As others have said, marketing has worked overtime to convince the American knife buyer, that they need the latest super steel on their next knife. Hell, even the term "super steel" is pure marketing. We all have seen threads on BF where one party is extolling the virtues of steel X over Y because it has .1% more (insert favorite element here) and therefore gets far better edge retention and makes the user 50% more sexy too boot. Much to do about nothing. Like nearly everything with knives, it is a balancing act. Increased edge retention brings with it, harder to sharpen blades that require harder, and more expensive sharpeners, as well as an edge more prone to chipping in many cases.
Another intended marketing result is it creates the false impression that older steels are cheap, obsolete, poor quality, or not up to the task of what a knife has to do. Funny how they worked fine for 50-100 years before the new steels were developed. The new steels provide something to some so they can look down on it.
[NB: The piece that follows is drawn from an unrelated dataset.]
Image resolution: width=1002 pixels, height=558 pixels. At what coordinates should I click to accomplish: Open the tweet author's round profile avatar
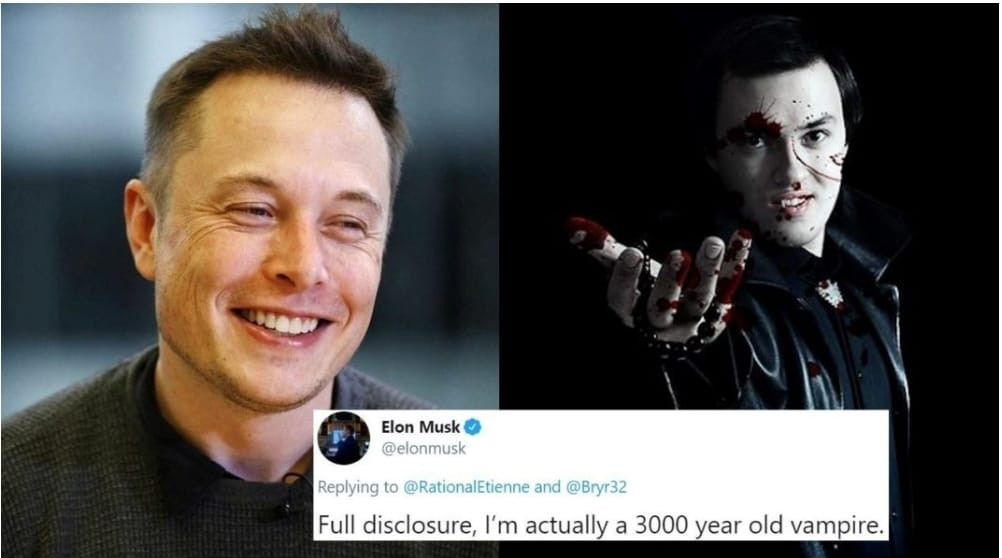344,438
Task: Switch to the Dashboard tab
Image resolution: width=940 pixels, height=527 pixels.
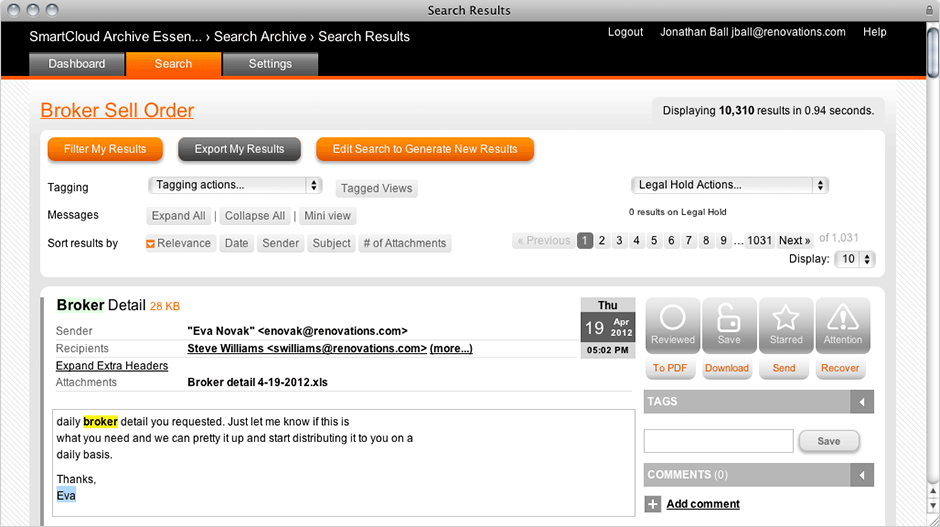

New steels have their place, though I doubt that place is as broad ranging as the sellers would have you believe.
There are still plenty of buyers out there who would rather have the cash in their pocket than the latest steel in their knife. Who have tried a new steel and found they could not sharpen it on the whetstone they already have, or who simply expect to have to make a few passes on the stone to bring back the edge on a regular basis. For them a "super steel" will get dull too - a fact that leaves the impression that "super steel" is a lie. They were expecting "super sharp forever". The lie is magnified when they could not bring back the edge as fast as their old 440A knife / stone combination. For many, "super steel" means a knife that will still get dull, but then you can't sharpen it again because you don't have the "special machinery" the manufacturer used when making the blade in the first place.
As knife aficionados, We get wrapped up in the details and the minutia of knives. What to us is a benefit, is often a pain in the butt to the majority of knife buyers. Many on BF are proud that they have 10 different sharpening stones and 4 different sharpening systems for their different blades. We are the minority of the knife buying public.